There are still some shortcomings in this study: ① All patients have underwent a detailed and necessary preoperative ophthalmic examination as possible, but due to the limited availability of examination equipment, it was not possible to measure and compare the size of lens capsule in the two groups before the surgery. Since the size of the capsule can affect the rotational stability of toric IOL, in the future studies, the measurements of capsule size can be carried out to improve the preoperative measurements; ② In the measurement of rotational degree of IOL, it is always ideal to compare the IOL axial position immediately after surgery and 3 months post-surgery, but the IOL cannot be placed on the targeted axial position calculated before surgery due to a variety of subjective and objective reasons.

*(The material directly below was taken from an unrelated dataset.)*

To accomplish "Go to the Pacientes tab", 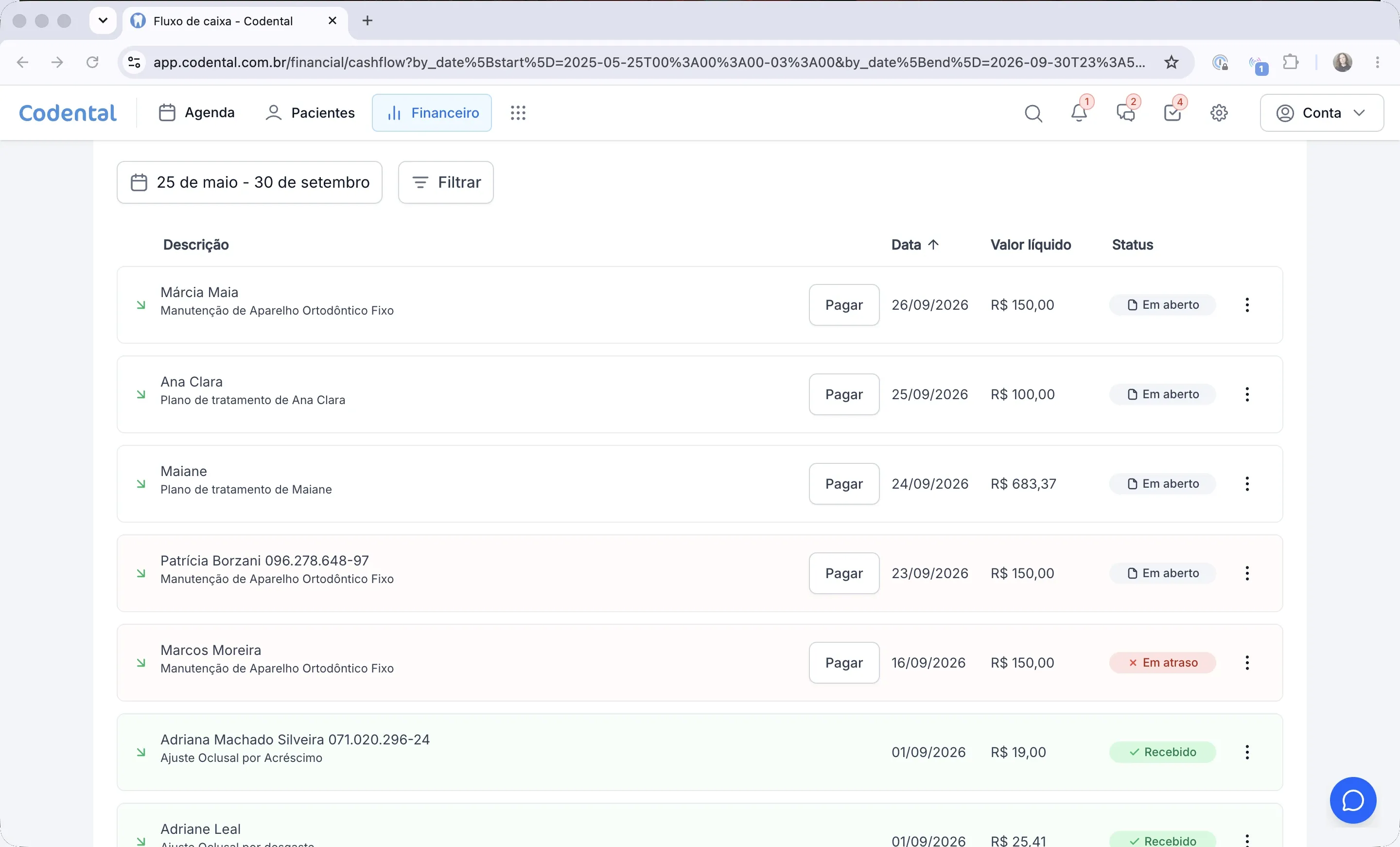I will pos(310,112).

Because we used the intraoperative navigation system, the intraoperative axial position anchoring was very accurate, and at the end of the surgery, the operator repeatedly confirmed that the IOL marker line has been placed in the targeted axial position. Therefore, from the perspective of patients maximum benefit, photographs of anterior segment under slit lamp at sitting position at the end of the surgery were not taken, as we were worried that above operations may cause discomfort, and even increase the risk of postoperative infection in patients. Under conditions of good sterility and patient’s cooperation, photographs of anterior segment under slit lamp at sitting position at the end of the surgery can be taken to calculate the rotation axis of the IOL more accurately and scientifically.